Text passage:
Written and directed by Martin Foreman
Pros: Interesting concept and good storytelling. The short format is perfect for this solo performance.
Cons: The drama is based on a novella and without knowledge of the back story the audience may be underwhelmed by the plot.
Our Verdict: A tidy, short one man show, based on a novella written in 1912. The concept is thought provoking, though it could be a little braver. Entertaining lunchtime drama.
Tadzio Speaks… is a play based on the novella, Death in Venice, written by Thomas Mann in 1912. It is the tale of an older gentleman on holiday in Venice Lido, who is bewitched by a beautiful young boy and watches him from a distance in a voyeuristic fashion. In the original story, the boy, Tadzio, is merely a muse for exploring the thoughts and feelings of the older man. The fresh perspective of this production is that forty years later, Tadzio relates his experiences of that holiday and the profound impact the older gentleman has had on his life.

Task requirements:
(a) According to the review, who wrote and directed the play?
(b) Set down the review's wording from "Cons: The drama" up to and including "on his life.".
The listing that comes after the review is separate material with no connection to it.

Stored records

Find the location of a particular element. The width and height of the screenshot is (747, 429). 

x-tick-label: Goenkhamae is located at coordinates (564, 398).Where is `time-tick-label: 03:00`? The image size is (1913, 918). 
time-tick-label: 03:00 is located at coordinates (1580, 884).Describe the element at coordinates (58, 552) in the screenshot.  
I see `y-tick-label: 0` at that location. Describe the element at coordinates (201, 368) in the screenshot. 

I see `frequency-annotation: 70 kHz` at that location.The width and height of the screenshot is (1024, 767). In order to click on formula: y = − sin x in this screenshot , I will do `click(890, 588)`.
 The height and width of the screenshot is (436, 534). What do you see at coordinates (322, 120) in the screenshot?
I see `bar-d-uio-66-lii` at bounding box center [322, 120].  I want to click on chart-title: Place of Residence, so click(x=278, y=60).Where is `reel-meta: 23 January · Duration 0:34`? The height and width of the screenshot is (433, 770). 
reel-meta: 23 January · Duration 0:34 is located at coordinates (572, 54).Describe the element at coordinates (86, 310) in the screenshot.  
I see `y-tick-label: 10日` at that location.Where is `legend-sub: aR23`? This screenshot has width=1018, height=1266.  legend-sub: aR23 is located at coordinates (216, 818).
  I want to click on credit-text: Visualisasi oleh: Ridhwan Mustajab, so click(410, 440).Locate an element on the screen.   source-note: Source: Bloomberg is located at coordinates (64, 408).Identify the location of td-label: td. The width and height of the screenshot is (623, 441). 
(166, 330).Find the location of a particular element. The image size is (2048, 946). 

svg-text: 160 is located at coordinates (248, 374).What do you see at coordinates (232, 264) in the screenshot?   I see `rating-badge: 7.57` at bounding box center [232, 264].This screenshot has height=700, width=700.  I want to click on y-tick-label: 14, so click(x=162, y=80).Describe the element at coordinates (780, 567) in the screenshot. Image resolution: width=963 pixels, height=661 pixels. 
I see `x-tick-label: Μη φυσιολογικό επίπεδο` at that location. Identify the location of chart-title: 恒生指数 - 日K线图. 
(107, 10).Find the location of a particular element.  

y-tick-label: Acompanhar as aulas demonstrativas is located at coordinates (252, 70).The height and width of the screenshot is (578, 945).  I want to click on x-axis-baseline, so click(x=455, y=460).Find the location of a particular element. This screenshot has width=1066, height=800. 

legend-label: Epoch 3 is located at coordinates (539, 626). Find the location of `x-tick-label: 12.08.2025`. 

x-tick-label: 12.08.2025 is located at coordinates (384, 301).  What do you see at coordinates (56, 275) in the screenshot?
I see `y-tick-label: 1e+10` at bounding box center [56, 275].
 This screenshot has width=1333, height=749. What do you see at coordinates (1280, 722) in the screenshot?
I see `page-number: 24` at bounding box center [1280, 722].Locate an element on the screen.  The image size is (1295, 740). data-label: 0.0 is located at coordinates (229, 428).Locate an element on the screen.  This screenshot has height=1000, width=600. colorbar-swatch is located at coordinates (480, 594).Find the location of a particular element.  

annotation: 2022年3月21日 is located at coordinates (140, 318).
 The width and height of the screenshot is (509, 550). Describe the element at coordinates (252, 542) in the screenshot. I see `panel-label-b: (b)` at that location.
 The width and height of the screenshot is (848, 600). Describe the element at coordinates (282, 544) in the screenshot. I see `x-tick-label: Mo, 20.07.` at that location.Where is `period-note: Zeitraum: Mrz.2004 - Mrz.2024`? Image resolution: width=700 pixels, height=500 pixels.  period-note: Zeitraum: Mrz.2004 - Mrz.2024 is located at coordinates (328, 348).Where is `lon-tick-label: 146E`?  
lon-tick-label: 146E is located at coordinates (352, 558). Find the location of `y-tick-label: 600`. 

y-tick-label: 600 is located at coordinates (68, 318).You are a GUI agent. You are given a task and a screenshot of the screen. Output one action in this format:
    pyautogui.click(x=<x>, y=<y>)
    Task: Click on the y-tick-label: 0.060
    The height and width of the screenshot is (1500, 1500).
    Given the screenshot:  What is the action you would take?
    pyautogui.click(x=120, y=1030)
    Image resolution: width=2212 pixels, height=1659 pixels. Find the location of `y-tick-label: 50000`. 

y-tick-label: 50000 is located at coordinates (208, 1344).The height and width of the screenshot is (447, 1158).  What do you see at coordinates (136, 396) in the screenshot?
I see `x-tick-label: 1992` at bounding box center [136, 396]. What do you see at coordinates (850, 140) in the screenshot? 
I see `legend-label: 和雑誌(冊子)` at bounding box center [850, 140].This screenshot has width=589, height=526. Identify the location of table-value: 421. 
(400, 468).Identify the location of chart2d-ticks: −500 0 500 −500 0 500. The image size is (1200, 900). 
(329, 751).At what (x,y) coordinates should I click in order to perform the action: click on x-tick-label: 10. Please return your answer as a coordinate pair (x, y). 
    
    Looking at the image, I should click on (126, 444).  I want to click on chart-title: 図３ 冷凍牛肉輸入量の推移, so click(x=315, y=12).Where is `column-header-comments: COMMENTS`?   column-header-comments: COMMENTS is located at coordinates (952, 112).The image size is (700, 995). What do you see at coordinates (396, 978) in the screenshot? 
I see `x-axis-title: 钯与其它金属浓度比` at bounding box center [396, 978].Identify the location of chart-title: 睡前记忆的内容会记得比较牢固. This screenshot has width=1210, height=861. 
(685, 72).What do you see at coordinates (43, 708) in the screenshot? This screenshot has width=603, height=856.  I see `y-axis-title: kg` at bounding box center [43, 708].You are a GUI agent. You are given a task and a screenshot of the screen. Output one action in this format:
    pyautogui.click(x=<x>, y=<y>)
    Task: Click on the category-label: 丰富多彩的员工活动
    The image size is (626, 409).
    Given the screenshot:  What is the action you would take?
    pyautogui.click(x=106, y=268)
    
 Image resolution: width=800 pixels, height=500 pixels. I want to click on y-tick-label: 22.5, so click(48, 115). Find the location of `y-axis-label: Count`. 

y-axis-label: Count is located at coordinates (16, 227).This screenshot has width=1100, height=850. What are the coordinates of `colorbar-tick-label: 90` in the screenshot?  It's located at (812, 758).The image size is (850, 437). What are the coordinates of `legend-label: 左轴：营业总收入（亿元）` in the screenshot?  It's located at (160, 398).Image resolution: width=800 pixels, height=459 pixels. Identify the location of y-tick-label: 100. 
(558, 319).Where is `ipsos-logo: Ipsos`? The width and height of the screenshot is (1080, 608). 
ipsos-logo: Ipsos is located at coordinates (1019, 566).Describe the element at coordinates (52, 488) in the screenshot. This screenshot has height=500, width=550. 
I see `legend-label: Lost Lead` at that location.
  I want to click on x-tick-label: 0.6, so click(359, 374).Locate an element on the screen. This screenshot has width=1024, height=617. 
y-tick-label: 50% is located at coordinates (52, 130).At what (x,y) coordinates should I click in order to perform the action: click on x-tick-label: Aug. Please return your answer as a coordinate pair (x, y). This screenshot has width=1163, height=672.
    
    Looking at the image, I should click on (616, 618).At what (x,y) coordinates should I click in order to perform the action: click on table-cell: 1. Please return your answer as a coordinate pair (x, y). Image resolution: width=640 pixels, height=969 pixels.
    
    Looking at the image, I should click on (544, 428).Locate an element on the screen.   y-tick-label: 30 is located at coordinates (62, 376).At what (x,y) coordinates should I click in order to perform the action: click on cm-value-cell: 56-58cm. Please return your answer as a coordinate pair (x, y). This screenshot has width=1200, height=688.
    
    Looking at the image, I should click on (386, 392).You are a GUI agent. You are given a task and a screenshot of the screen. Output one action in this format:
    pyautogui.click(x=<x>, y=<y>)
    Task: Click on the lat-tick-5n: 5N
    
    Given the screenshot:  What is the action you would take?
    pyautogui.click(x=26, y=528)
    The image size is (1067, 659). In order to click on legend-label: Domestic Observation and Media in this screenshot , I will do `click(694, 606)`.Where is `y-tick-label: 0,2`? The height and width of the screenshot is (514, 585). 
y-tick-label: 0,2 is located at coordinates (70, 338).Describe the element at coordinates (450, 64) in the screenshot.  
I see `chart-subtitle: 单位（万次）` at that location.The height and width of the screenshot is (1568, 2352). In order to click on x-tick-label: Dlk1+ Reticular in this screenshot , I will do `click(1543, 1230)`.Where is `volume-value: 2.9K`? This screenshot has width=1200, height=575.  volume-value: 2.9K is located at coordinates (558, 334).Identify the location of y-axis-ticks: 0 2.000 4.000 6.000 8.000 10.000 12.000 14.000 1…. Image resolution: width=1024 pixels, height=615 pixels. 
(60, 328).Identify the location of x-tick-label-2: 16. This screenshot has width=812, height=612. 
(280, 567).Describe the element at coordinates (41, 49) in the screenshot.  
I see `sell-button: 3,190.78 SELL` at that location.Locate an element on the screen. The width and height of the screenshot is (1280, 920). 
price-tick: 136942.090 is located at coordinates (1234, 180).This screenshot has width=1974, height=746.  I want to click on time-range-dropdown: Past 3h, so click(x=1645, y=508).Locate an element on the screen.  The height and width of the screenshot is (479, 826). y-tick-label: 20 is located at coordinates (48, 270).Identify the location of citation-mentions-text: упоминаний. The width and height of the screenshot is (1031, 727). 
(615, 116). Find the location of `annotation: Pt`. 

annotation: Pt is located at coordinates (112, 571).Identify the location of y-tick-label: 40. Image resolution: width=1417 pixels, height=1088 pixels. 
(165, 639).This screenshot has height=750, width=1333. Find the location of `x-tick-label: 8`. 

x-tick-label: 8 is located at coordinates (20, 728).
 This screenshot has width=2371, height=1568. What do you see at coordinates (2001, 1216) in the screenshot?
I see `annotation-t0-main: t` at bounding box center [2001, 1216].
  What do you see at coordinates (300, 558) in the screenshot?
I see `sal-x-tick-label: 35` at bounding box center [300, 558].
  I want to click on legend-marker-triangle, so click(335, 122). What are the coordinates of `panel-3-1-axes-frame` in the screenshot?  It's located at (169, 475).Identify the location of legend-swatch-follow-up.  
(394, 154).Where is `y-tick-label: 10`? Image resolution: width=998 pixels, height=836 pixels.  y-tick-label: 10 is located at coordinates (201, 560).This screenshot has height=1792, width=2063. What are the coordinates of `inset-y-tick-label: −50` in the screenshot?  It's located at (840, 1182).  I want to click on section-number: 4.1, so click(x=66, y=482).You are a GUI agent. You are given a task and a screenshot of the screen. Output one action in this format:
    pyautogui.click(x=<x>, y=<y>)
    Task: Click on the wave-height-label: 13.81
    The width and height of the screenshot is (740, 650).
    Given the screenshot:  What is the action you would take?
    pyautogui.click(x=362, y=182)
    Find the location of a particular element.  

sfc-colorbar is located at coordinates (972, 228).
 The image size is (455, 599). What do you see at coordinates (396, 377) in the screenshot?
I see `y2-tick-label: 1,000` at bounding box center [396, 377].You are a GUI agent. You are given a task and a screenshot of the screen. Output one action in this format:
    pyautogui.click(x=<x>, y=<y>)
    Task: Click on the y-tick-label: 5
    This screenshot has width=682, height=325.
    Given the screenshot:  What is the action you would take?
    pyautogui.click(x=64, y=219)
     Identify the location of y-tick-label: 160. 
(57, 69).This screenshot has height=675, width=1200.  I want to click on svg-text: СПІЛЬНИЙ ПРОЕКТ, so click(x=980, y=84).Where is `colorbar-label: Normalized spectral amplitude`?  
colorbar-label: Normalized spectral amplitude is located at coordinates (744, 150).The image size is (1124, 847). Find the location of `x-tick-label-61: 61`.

Answers for this exercise:
(a) Martin Foreman

(b)
Cons: The drama is based on a novella and without knowledge of the back story the audience may be underwhelmed by the plot.
Our Verdict: A tidy, short one man show, based on a novella written in 1912. The concept is thought provoking, though it could be a little braver. Entertaining lunchtime drama.
Tadzio Speaks… is a play based on the novella, Death in Venice, written by Thomas Mann in 1912. It is the tale of an older gentleman on holiday in Venice Lido, who is bewitched by a beautiful young boy and watches him from a distance in a voyeuristic fashion. In the original story, the boy, Tadzio, is merely a muse for exploring the thoughts and feelings of the older man. The fresh perspective of this production is that forty years later, Tadzio relates his experiences of that holiday and the profound impact the older gentleman has had on his life.